### Input records ###
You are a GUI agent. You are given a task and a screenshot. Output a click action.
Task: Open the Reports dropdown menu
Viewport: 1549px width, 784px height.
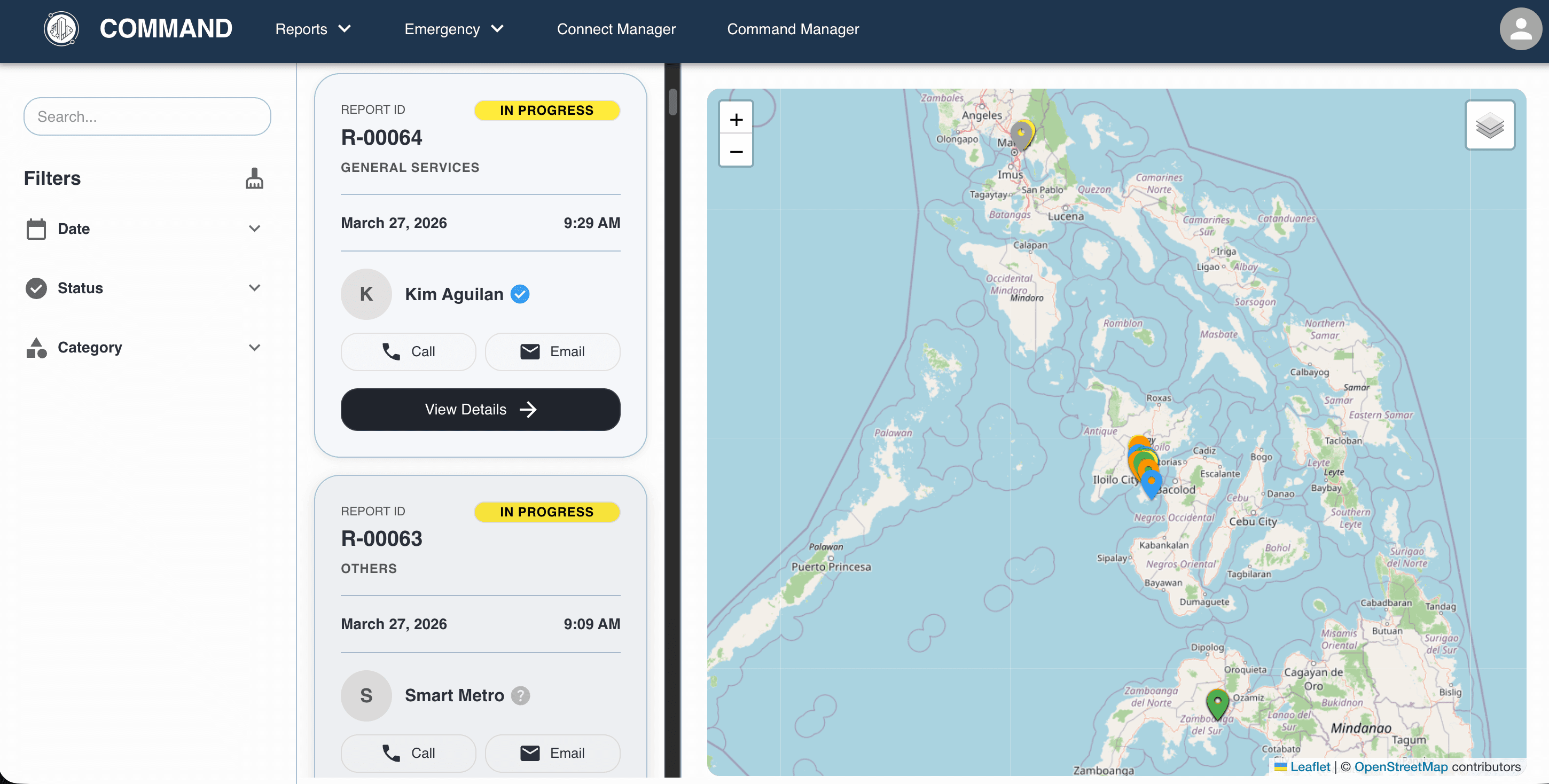click(312, 29)
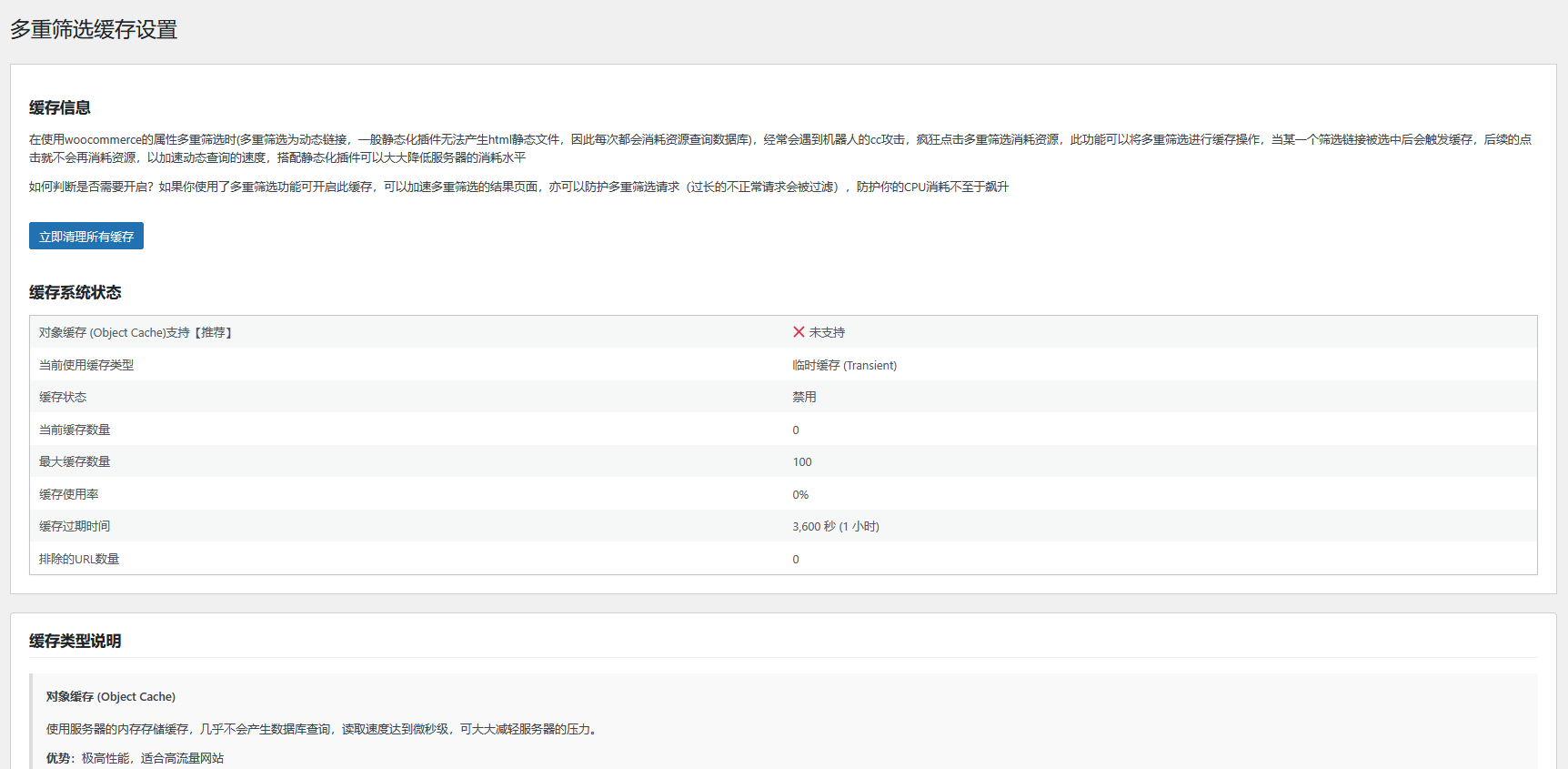The width and height of the screenshot is (1568, 769).
Task: Select the 对象缓存 (Object Cache)支持 row label
Action: coord(136,333)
###
Task directions: Each entry must be retyped word for word, with every image omitted.

Task output:
You are a GUI agent. You are given a task and a screenshot. Output a click action.
Task: Open the Reports dropdown menu
Viewport: 1549px width, 784px height.
click(312, 29)
The width and height of the screenshot is (1568, 769).
Task: Select the 对象缓存 (Object Cache)支持 row label
Action: coord(136,333)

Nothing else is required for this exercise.